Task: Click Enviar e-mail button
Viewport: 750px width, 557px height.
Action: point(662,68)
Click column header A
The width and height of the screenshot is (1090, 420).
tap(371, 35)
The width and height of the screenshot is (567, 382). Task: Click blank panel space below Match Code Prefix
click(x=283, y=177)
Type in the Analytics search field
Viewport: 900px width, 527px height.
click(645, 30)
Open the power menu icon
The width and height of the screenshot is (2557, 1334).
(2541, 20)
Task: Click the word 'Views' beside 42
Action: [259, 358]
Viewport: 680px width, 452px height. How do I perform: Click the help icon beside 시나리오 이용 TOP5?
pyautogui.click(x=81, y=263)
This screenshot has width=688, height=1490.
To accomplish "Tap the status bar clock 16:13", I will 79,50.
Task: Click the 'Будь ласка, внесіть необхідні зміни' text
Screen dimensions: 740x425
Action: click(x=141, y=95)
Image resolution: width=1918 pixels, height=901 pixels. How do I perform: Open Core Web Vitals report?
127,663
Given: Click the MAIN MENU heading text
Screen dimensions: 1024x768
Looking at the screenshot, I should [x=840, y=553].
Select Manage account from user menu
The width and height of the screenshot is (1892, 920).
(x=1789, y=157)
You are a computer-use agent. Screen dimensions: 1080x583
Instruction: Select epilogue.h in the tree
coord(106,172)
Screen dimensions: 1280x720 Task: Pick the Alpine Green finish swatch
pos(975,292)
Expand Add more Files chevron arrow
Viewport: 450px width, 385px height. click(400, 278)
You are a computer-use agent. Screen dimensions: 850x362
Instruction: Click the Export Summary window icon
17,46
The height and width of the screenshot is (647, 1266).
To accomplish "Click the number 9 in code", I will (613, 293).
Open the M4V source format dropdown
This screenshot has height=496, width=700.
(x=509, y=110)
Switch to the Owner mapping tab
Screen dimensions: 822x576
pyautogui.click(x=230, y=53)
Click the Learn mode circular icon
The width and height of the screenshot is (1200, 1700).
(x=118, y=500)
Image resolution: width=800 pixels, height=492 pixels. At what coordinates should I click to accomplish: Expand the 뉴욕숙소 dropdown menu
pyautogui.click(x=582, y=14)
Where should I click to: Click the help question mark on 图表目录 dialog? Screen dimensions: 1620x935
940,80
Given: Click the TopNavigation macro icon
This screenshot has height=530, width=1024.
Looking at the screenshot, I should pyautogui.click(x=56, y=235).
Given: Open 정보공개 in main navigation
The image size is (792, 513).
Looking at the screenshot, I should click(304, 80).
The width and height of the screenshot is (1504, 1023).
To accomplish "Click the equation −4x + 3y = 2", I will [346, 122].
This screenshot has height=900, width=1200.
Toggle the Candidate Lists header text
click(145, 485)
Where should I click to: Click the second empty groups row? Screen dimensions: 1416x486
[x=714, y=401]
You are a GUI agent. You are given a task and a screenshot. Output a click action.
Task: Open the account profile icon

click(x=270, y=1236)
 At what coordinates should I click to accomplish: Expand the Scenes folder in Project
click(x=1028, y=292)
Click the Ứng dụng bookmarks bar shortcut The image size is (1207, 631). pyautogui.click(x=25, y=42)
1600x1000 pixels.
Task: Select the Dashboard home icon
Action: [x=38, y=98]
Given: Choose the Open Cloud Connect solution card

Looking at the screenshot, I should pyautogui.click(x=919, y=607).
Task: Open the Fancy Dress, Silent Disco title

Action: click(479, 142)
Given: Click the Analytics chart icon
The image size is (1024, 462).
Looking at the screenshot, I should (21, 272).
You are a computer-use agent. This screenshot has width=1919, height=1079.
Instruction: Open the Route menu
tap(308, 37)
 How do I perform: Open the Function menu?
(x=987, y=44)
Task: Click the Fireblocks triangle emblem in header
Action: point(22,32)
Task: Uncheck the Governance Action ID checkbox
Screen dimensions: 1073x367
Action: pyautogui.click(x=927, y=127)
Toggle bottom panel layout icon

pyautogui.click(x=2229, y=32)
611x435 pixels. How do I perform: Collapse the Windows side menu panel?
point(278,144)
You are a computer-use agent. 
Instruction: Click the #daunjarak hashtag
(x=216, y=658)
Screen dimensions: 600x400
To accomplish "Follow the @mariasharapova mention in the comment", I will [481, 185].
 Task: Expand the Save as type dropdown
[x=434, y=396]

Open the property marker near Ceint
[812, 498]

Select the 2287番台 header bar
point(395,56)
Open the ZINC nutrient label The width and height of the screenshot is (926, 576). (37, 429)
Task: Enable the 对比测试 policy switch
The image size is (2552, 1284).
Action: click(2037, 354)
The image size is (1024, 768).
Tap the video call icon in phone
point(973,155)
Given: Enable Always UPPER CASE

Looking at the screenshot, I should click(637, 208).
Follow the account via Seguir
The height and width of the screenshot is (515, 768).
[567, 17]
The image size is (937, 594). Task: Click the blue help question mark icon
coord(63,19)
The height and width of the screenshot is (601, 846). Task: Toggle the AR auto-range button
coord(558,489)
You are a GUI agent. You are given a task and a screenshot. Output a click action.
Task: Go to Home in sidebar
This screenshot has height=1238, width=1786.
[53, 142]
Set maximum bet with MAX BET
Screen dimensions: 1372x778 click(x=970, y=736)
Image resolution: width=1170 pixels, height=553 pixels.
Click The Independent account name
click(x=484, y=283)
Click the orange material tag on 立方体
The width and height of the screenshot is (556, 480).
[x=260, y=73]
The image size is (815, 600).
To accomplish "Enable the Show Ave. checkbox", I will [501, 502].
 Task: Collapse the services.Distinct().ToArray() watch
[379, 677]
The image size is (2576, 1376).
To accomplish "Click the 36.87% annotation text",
----
§ Work required: Revise the lines above so that "Image size" stands in place of every "Image resolution", and change nothing else.

§ Solution below:
Task: Click Enviar e-mail button
Viewport: 750px width, 557px height.
Action: point(662,68)
Click column header A
The width and height of the screenshot is (1090, 420).
tap(371, 35)
The width and height of the screenshot is (567, 382). Task: Click blank panel space below Match Code Prefix
click(x=283, y=177)
Type in the Analytics search field
Viewport: 900px width, 527px height.
click(645, 30)
Open the power menu icon
The width and height of the screenshot is (2557, 1334).
(2541, 20)
Task: Click the word 'Views' beside 42
Action: [259, 358]
Viewport: 680px width, 452px height. How do I perform: Click the help icon beside 시나리오 이용 TOP5?
pyautogui.click(x=81, y=263)
This screenshot has width=688, height=1490.
To accomplish "Tap the status bar clock 16:13", I will 79,50.
Task: Click the 'Будь ласка, внесіть необхідні зміни' text
Screen dimensions: 740x425
Action: click(x=141, y=95)
Image size: width=1918 pixels, height=901 pixels. How do I perform: Open Core Web Vitals report?
127,663
Given: Click the MAIN MENU heading text
Screen dimensions: 1024x768
Looking at the screenshot, I should [x=840, y=553].
Select Manage account from user menu
The width and height of the screenshot is (1892, 920).
(x=1789, y=157)
You are a computer-use agent. Screen dimensions: 1080x583
Instruction: Select epilogue.h in the tree
coord(106,172)
Screen dimensions: 1280x720 Task: Pick the Alpine Green finish swatch
pos(975,292)
Expand Add more Files chevron arrow
Viewport: 450px width, 385px height. click(400, 278)
You are a computer-use agent. Screen dimensions: 850x362
Instruction: Click the Export Summary window icon
17,46
The height and width of the screenshot is (647, 1266).
To accomplish "Click the number 9 in code", I will (613, 293).
Open the M4V source format dropdown
This screenshot has height=496, width=700.
(x=509, y=110)
Switch to the Owner mapping tab
Screen dimensions: 822x576
pyautogui.click(x=230, y=53)
Click the Learn mode circular icon
The width and height of the screenshot is (1200, 1700).
(x=118, y=500)
Image size: width=800 pixels, height=492 pixels. At what coordinates should I click to accomplish: Expand the 뉴욕숙소 dropdown menu
pyautogui.click(x=582, y=14)
Where should I click to: Click the help question mark on 图表目录 dialog? Screen dimensions: 1620x935
940,80
Given: Click the TopNavigation macro icon
This screenshot has height=530, width=1024.
Looking at the screenshot, I should pyautogui.click(x=56, y=235).
Given: Open 정보공개 in main navigation
The image size is (792, 513).
Looking at the screenshot, I should click(304, 80).
The width and height of the screenshot is (1504, 1023).
To accomplish "Click the equation −4x + 3y = 2", I will [346, 122].
This screenshot has height=900, width=1200.
Toggle the Candidate Lists header text
click(145, 485)
Where should I click to: Click the second empty groups row? Screen dimensions: 1416x486
[x=714, y=401]
You are a GUI agent. You are given a task and a screenshot. Output a click action.
Task: Open the account profile icon

click(x=270, y=1236)
 At what coordinates should I click to accomplish: Expand the Scenes folder in Project
click(x=1028, y=292)
Click the Ứng dụng bookmarks bar shortcut The image size is (1207, 631). pyautogui.click(x=25, y=42)
1600x1000 pixels.
Task: Select the Dashboard home icon
Action: [x=38, y=98]
Given: Choose the Open Cloud Connect solution card

Looking at the screenshot, I should pyautogui.click(x=919, y=607).
Task: Open the Fancy Dress, Silent Disco title

Action: click(479, 142)
Given: Click the Analytics chart icon
The image size is (1024, 462).
Looking at the screenshot, I should (21, 272).
You are a computer-use agent. This screenshot has width=1919, height=1079.
Instruction: Open the Route menu
tap(308, 37)
 How do I perform: Open the Function menu?
(x=987, y=44)
Task: Click the Fireblocks triangle emblem in header
Action: point(22,32)
Task: Uncheck the Governance Action ID checkbox
Screen dimensions: 1073x367
Action: pyautogui.click(x=927, y=127)
Toggle bottom panel layout icon

pyautogui.click(x=2229, y=32)
611x435 pixels. How do I perform: Collapse the Windows side menu panel?
point(278,144)
You are a computer-use agent. 
Instruction: Click the #daunjarak hashtag
(x=216, y=658)
Screen dimensions: 600x400
To accomplish "Follow the @mariasharapova mention in the comment", I will [481, 185].
 Task: Expand the Save as type dropdown
[x=434, y=396]

Open the property marker near Ceint
[812, 498]

Select the 2287番台 header bar
point(395,56)
Open the ZINC nutrient label The width and height of the screenshot is (926, 576). (37, 429)
Task: Enable the 对比测试 policy switch
The image size is (2552, 1284).
Action: click(2037, 354)
The image size is (1024, 768).
Tap the video call icon in phone
point(973,155)
Given: Enable Always UPPER CASE

Looking at the screenshot, I should click(637, 208).
Follow the account via Seguir
The height and width of the screenshot is (515, 768).
[567, 17]
The image size is (937, 594). Task: Click the blue help question mark icon
coord(63,19)
The height and width of the screenshot is (601, 846). Task: Toggle the AR auto-range button
coord(558,489)
You are a GUI agent. You are given a task and a screenshot. Output a click action.
Task: Go to Home in sidebar
This screenshot has height=1238, width=1786.
[53, 142]
Set maximum bet with MAX BET
Screen dimensions: 1372x778 click(x=970, y=736)
Image size: width=1170 pixels, height=553 pixels.
Click The Independent account name
click(x=484, y=283)
Click the orange material tag on 立方体
The width and height of the screenshot is (556, 480).
[x=260, y=73]
The image size is (815, 600).
To accomplish "Enable the Show Ave. checkbox", I will [501, 502].
 Task: Collapse the services.Distinct().ToArray() watch
[379, 677]
The image size is (2576, 1376).
To accomplish "Click the 36.87% annotation text",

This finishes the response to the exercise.